**Exercise requirements:** Write the next part of the passage on setting aside statutory demands under s 459J, starting after its final line.

**Excerpted passage:**
--- --- ---
The case law makes clear that sub-paragraphs (a) and (b) of s 459J(1) are mutually exclusive.[11] The only source of power to set aside a demand on the basis of a defect is found in s 459J(1)(a) and not s 459J(1)(b).[12]  In other words, the provisions do not overlap.

The term ‘defect’ as it appears in s 459J is given a wide and inclusive definition by s 9 of the legislation and may encompass an irregularity, a misstatement of an amount or total, a misdescription of a debt or other matter, or a misdescription of a person or entity. But the expression ‘defect’ in s 459J does not imply any degree of proportionality or distinguish between defects which are major or minor in nature.[13] Even significant defects in a demand are to be determined under s 459J(1)(a).[14]

The question of whether substantial injustice will arise unless the demand is set aside depends on the nature of the particular defect identified and the surrounding circumstances.[15] …

[T]he authorities are clear that the ‘other reason’ required by s 459J(1)(b) cannot be a defect in the demand.[16]  Something else is required.  In Arcade Badge Embroidery Co Pty Ltd v DCT,[17] the Court of Appeal of the Australian Capital Territory found that the other reasons envisaged by s 459J(1)(b) include ‘conduct that may be described as unconscionable, an abuse of process, or which gives rise to substantial injustice’.[18] Whilst the discretion conferred by the provision is broad, a judge should not set aside a statutory demand under s 459J(1)(b) simply because she or he subjectively considers it fair to do so.[19] The Court’s power under the sub-section exists to maintain the integrity of the statutory demand procedure in Part 5.4 of the Corporations Act and to counter its subversion.[20]

[9][2020] VSC 789 (‘Re MHC Pathology’).
--- --- ---
**Supplied data:**
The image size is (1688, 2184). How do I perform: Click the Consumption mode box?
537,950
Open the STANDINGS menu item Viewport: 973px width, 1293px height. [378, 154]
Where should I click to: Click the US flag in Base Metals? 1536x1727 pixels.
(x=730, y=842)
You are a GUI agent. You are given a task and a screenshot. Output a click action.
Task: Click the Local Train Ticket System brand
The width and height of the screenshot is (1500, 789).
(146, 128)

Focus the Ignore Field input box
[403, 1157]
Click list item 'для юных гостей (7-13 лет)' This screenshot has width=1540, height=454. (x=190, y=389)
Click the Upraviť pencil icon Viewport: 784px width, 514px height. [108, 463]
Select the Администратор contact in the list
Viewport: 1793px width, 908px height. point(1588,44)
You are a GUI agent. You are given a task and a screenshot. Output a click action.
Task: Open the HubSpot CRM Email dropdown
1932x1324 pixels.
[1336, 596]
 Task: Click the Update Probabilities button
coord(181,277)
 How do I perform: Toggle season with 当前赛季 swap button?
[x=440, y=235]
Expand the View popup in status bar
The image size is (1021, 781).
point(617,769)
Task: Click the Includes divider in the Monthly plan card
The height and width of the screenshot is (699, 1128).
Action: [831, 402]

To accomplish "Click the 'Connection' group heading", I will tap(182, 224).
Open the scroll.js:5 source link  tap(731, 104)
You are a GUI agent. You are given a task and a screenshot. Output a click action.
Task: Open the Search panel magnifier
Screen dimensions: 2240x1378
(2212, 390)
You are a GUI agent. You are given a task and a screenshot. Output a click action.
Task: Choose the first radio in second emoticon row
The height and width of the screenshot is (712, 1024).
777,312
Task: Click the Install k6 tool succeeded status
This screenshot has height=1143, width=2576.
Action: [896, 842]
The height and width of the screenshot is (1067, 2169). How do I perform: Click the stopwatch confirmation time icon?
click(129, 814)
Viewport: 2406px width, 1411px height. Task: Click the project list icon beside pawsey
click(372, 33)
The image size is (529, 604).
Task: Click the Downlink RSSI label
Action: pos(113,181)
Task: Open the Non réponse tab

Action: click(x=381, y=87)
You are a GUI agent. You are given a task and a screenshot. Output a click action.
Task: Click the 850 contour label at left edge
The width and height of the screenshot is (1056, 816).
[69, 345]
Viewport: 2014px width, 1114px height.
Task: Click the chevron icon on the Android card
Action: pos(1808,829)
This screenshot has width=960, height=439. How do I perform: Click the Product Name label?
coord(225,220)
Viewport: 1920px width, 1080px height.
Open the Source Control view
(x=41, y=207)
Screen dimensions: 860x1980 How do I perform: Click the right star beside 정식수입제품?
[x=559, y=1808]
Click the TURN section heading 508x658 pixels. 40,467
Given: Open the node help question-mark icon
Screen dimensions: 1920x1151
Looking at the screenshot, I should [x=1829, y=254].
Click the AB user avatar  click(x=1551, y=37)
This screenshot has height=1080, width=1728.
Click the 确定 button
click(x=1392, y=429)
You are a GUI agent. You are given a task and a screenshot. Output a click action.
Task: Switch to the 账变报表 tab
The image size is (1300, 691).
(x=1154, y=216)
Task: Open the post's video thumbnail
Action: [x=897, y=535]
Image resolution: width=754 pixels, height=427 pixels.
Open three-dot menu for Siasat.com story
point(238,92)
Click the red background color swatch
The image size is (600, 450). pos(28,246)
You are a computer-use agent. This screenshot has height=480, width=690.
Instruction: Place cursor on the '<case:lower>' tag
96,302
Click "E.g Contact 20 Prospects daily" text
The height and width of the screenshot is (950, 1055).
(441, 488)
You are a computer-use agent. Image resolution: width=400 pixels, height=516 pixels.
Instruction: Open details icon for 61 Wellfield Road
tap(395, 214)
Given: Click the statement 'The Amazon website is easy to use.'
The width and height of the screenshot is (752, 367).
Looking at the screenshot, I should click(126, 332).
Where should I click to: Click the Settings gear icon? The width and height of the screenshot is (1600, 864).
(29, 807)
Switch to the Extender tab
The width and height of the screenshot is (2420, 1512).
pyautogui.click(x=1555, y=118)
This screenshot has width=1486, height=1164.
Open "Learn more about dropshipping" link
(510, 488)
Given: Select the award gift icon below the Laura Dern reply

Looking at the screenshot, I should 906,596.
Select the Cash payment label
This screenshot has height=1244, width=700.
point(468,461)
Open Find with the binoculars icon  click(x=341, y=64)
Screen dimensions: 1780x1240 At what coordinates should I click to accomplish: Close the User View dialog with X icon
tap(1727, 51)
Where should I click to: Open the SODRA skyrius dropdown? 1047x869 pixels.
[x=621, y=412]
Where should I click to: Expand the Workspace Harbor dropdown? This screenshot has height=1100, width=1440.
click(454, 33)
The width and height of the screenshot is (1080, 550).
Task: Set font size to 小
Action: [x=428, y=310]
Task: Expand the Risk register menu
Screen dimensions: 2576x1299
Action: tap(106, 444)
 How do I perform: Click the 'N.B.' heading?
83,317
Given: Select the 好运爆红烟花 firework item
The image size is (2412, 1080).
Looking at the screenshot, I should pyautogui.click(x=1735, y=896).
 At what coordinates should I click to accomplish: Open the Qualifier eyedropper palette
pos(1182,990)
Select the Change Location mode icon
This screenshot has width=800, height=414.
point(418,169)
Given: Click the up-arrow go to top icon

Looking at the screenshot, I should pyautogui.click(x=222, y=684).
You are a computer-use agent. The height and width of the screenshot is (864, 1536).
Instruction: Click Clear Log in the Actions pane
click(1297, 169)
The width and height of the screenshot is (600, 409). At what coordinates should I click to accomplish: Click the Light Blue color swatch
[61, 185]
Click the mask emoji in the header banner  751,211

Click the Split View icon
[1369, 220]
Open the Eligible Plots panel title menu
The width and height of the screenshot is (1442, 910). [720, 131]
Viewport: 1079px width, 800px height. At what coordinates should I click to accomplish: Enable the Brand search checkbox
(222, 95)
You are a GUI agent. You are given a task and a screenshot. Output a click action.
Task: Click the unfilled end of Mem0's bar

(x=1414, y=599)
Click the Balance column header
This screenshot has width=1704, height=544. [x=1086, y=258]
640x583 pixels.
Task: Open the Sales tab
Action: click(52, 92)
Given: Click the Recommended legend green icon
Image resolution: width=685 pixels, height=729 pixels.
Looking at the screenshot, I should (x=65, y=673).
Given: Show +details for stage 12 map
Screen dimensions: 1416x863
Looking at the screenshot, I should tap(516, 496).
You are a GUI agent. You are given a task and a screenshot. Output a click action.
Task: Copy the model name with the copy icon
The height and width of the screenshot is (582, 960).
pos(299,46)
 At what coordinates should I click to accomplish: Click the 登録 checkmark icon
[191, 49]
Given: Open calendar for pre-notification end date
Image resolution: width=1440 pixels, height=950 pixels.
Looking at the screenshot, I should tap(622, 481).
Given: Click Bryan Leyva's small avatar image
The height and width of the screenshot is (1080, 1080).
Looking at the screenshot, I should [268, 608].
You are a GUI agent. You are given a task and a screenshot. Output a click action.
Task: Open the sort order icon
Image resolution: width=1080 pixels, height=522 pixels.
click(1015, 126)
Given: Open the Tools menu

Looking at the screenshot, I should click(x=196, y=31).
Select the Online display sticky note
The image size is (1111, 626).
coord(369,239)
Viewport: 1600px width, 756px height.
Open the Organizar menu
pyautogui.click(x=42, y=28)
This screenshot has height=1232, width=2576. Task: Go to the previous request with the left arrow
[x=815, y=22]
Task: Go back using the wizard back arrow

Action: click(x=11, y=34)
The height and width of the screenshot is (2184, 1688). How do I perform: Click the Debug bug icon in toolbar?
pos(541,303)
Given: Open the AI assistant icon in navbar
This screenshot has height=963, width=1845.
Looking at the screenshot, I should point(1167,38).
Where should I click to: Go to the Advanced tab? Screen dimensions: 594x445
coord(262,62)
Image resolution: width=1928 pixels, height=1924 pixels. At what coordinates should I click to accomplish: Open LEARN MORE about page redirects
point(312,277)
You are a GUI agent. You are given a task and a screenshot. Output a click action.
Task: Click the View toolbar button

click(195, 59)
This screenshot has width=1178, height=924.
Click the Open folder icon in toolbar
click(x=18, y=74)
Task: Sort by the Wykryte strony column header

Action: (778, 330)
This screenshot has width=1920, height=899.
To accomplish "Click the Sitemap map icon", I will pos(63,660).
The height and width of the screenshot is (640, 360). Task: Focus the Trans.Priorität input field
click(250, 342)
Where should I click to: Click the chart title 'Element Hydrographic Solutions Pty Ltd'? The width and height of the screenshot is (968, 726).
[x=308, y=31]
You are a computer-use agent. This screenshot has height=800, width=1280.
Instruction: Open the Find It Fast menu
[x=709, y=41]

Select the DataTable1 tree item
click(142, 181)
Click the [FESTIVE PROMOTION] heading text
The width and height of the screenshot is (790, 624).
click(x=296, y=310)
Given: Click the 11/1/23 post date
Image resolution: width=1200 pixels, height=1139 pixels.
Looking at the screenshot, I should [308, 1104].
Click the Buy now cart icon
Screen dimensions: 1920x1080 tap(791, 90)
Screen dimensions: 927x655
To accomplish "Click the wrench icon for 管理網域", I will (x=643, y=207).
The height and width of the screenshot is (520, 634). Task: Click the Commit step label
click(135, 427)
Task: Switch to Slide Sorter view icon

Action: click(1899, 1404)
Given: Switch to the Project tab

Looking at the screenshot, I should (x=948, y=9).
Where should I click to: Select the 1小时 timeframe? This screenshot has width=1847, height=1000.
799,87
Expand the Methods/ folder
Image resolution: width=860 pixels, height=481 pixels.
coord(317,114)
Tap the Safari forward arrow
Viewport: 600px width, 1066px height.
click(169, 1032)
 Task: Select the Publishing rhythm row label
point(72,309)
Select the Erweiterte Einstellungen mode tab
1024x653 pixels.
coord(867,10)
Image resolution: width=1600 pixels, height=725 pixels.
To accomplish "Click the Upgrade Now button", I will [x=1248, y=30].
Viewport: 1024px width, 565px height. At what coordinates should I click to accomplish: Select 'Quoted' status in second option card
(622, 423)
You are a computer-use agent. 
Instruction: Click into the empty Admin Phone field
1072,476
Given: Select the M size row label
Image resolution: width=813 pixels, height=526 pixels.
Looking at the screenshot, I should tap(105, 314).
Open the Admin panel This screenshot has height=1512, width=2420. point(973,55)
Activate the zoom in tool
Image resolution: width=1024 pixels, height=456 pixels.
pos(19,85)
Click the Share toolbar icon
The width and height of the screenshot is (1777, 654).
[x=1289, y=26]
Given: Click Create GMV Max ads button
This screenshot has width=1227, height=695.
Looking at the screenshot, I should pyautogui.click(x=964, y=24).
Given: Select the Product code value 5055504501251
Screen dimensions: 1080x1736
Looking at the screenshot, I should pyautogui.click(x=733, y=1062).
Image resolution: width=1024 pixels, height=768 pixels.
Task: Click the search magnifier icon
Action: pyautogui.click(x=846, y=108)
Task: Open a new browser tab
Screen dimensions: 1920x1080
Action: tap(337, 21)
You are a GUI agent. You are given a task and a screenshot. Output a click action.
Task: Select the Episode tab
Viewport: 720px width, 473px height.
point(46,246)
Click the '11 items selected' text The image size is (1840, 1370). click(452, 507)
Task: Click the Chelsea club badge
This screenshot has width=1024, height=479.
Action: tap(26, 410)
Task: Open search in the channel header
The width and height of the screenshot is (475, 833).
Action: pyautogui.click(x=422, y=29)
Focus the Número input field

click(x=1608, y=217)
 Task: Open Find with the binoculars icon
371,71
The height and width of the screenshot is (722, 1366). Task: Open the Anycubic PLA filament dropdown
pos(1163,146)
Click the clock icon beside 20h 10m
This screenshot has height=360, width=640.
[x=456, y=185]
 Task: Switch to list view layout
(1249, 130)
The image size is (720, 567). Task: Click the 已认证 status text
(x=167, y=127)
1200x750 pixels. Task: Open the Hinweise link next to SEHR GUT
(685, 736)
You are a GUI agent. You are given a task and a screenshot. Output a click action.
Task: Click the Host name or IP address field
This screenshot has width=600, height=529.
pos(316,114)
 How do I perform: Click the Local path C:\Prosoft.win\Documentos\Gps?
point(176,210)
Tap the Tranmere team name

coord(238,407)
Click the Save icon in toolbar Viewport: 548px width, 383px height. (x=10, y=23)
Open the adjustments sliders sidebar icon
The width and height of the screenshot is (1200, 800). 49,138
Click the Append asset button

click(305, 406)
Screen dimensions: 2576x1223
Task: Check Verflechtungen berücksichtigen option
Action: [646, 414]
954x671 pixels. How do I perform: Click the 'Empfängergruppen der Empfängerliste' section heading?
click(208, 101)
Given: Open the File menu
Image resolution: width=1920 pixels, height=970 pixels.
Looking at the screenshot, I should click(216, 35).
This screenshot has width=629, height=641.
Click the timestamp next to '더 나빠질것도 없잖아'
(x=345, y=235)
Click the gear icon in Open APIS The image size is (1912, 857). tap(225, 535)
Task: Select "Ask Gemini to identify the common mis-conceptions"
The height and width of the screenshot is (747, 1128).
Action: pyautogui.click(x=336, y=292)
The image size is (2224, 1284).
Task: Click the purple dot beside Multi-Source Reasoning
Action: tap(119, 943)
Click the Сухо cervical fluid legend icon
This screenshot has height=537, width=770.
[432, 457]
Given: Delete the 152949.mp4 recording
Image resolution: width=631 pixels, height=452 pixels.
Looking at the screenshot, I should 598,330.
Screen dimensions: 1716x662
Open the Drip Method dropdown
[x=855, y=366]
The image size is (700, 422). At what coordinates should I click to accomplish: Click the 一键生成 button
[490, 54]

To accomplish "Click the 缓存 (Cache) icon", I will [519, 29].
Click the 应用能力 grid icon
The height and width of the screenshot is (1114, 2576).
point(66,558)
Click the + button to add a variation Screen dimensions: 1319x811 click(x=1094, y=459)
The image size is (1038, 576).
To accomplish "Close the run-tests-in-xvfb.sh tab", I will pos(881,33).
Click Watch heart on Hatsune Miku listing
--- --- ---
**Written response:**
[10]Ibid [64]–[66], [75].

[11]See Kalamunda Meat Wholesalers Pty Ltd v Reg Russell & Sons Pty Ltd (1994) 13 ACSR 525; Spencer Constructions.

[12]Spencer Constructions 458–9 (Northrop, Merkel and Goldberg JJ); Daewoo Australia Pty Ltd v Suncorp-Metway Ltd (2000) 33 ACSR 481, 493–4 [44]–[45] (Austin J) (‘Daewoo v Suncorp-Metway’).

[13]Main Camp Tea Tree Oil Ltd v Australian Rural Group Ltd (2002) 20 ACLC 726. See also Farid Assaf, Statutory Demands and Winding Up in Insolvency (Lexis Nexis, 2nd ed, 2012) [7.12]. 

[14]Spencer Constructions 459 (Northrop, Merkel and Goldberg JJ).

[15]Condor Asset Management Ltd v Excelsior Eastern Ltd (2005) 56 ACSR 223, 231 [25] (Barrett J); Randall Pty Ltd v Chepan Pty Ltd [2009] NSWSC 848 [15] (Barrett J).

[16]Spencer Constructions 458–9 (Northrop, Merkel and Goldberg JJ); Daewoo v Suncorp-Metway 493–4 [44]–[45] (Austin J).

[17](2005) 157 ACTR 22.

[18]Ibid 26 [27] (Crispin P, Gray and Marshall JJ). See also Hoare Bros Pty Ltd v DCT (1996) 19 ACSR 125; Neutral Bay Pty Ltd v DCT (2007) 25 ACLC 1341.

[19]Meehan v Glazier Holdings Pty Ltd (2005) 53 ACSR 229, 240 [60]–[61] (Santow and Tobias JJ, and Young CJ in Eq).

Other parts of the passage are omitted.